Taming the Inner Grinch
Since the Grinch’s problem is distraction by the means of celebration, ruthlessly cut out those things that annoy you in your own celebration. Sit down with your family and discuss what activities each of you likes the most, and which activities you each find annoying. If there is anything that is unanimously detested, do not keep doing it! And while some sacrifices can be made for the sake of others, insisting that the entire family participate in an activity that one of more of you can’t stand is not going to be a glowing family moment.
If you have a Grinch in your life, a friend, family member, or co-worker, ask them what things they dislike the most. Share with them the things that drive you up a wall about the celebration of Christimas. Then turn the discussion towards things they enjoy about the season. Try to reinforce those aspects they find positive as best you can.
Christmas will always come without the trimmings. It will come without ribbons. It will come without tags. It will come without packages, boxes and tags. It will still come without gifts, turkey or feast, and it is not caused by Christmas cards in the least. It will come without Santa, it will come without candy. It can come without music, if you find that idea dandy. If there’s something about Christmas that causes a fit, then by all means – get rid of it!

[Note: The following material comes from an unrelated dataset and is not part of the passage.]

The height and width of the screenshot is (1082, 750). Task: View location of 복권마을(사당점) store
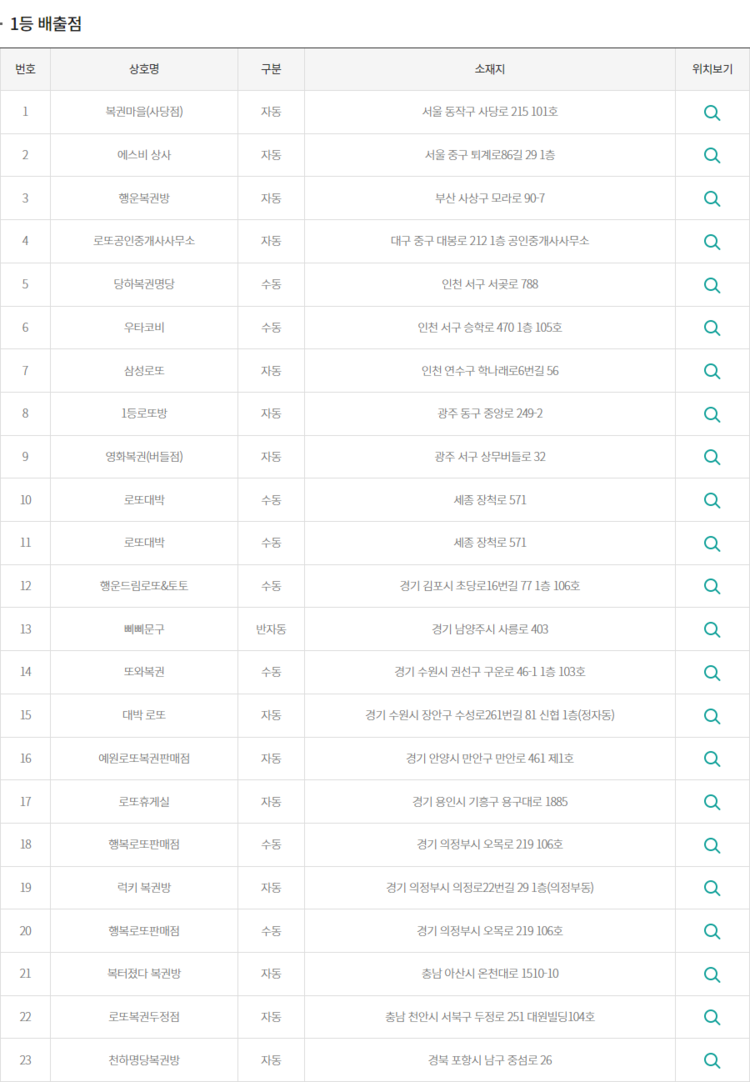pos(711,112)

Playlist suggestions: Less “Deck the Halls” and more of… well, whatever carols inspire you. Music is a very personal taste, so carefully choose songs and renditions that you find uplifting. If necessary, avoid randomized playlists like the radio or streaming music services; the wrong song can send you into the depths at an emotional time such as Christmas is.
In particular, avoid “We Need a Little Christmas” like the plague. Lyrics like “Haul out the holly/Put up the tree/Before my spirit falls again” are probably the last thing you want to hear.
An interesting fact about “We Need a Little Christmas” is that when the song premiered in the musical Auntie Mame, the nephew interjects with the line, “But, Auntie Mame, it’s one week past Thanksgiving Day now!” Later versions of the musical and the song were updated to reflect Christmas Creep – the moving up of Christmas preparations earlier and earlier each year – until the line became, “But, Auntie Mame, it’s one week from Thanksgiving Day now!”